В этот раз из гостинцев он вез с собой кое-что из полагающегося к поминальному столу. Медников хорошо помнил обычаи поминания, принятые у них в деревне. Поминки повторные, годовые собирают так же, как и первые "горячие", которые справляют в день похорон. Обязательно надо быть на поминках в доме покойной, это по родственному обычаю. Иного старики и не поймут. Надо ли быть на богослужении, посмотрим.

В старообрядческих селах и в годовину на поминальном столе обязательно должна быть кутья из зерна с медом, оладьи, щи, лапша, каша.
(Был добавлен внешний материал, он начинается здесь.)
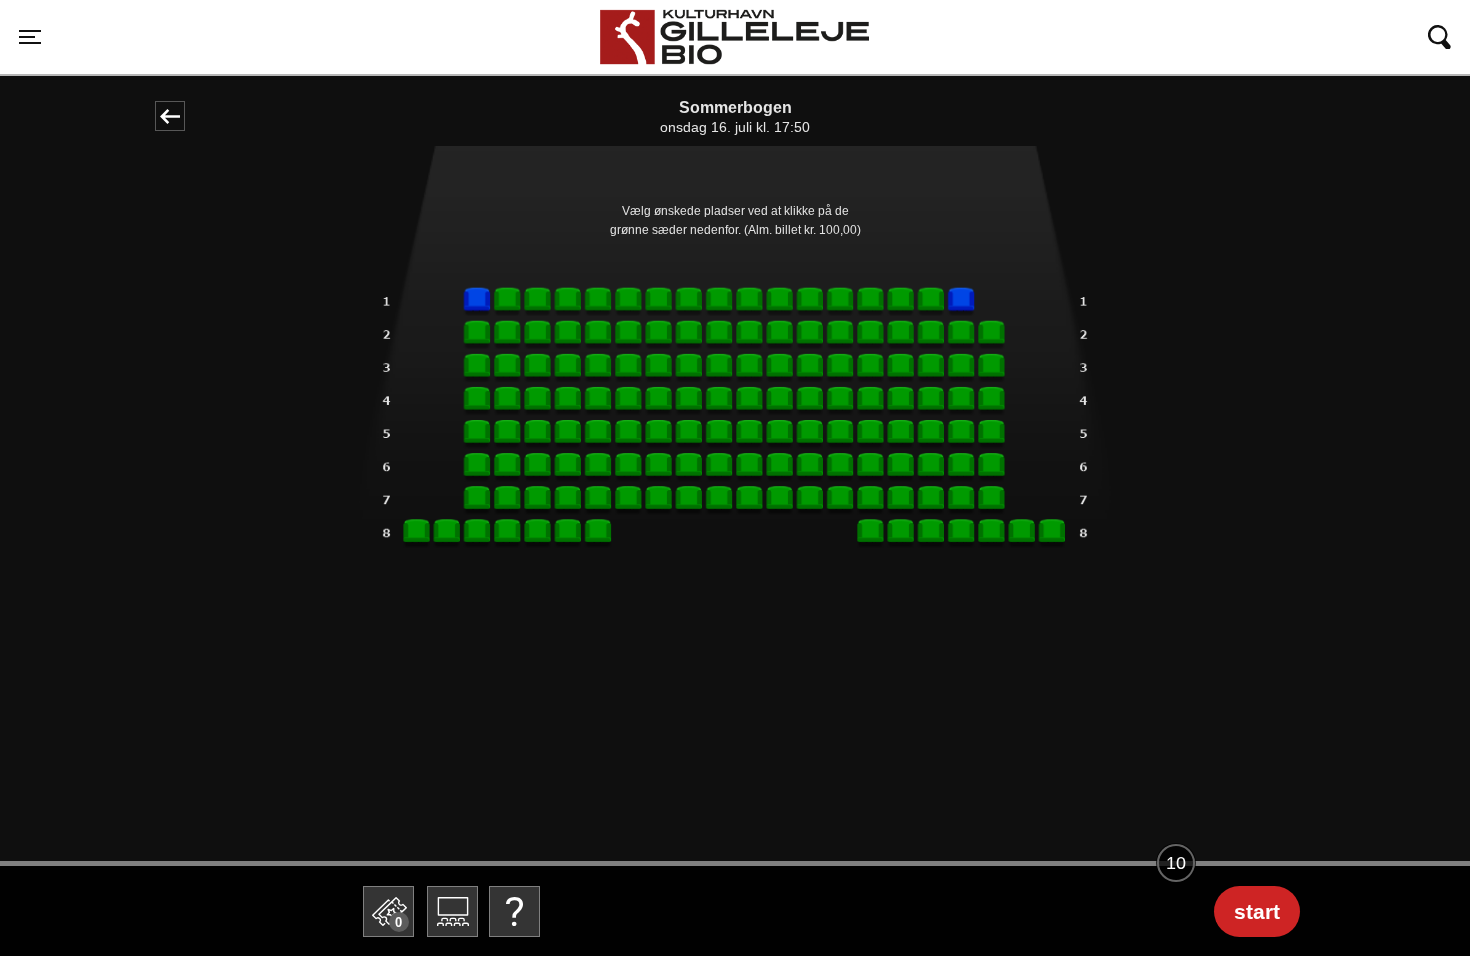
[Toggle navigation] (1439, 37)
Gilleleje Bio (650, 18)
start (1257, 911)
Кашу в деревне называли выгон: когда ставят кашу, дают понять, что конец поминок, пора и честь знать. Кашу полагается съесть до конца, «чтоб горя не было». Непременно поставят соль, суп, пирог, печиво. Ложки на поминальный стол кладут вниз донцем, а вилки класть нельзя, грех. Перед трапезой старшие женщины читают молитву. Все крестятся перед каждым блюдом:

– Господи Исусе Христе сыне Божий, помилуй нас, – и кутью передают вдоль стола по солнцу. После нее приступают к другим блюдам. Много строгих правил, а присмотришься – все толковые подсказки растерянному человеку.


Медников в такую дорогу взял с собой водителя, серьезного опытного профессионала из своих коллег, званием пониже. Несмотря на маленькое звание, все его звали Анатолием Захаровичем за серьезный взгляд на вещи и основательную повадку. С надежным попутчиком в дороге спокойнее. Решили меняться за рулем, чтобы не заснуть и зря не останавливаться в пути. Выехали вовремя, с рассветом, проскочив все московские пробки, кольца, и скоро были уже на широком ухоженном шоссе – последнем куске приличной дороги. А впереди две тысячи верст, и мороз.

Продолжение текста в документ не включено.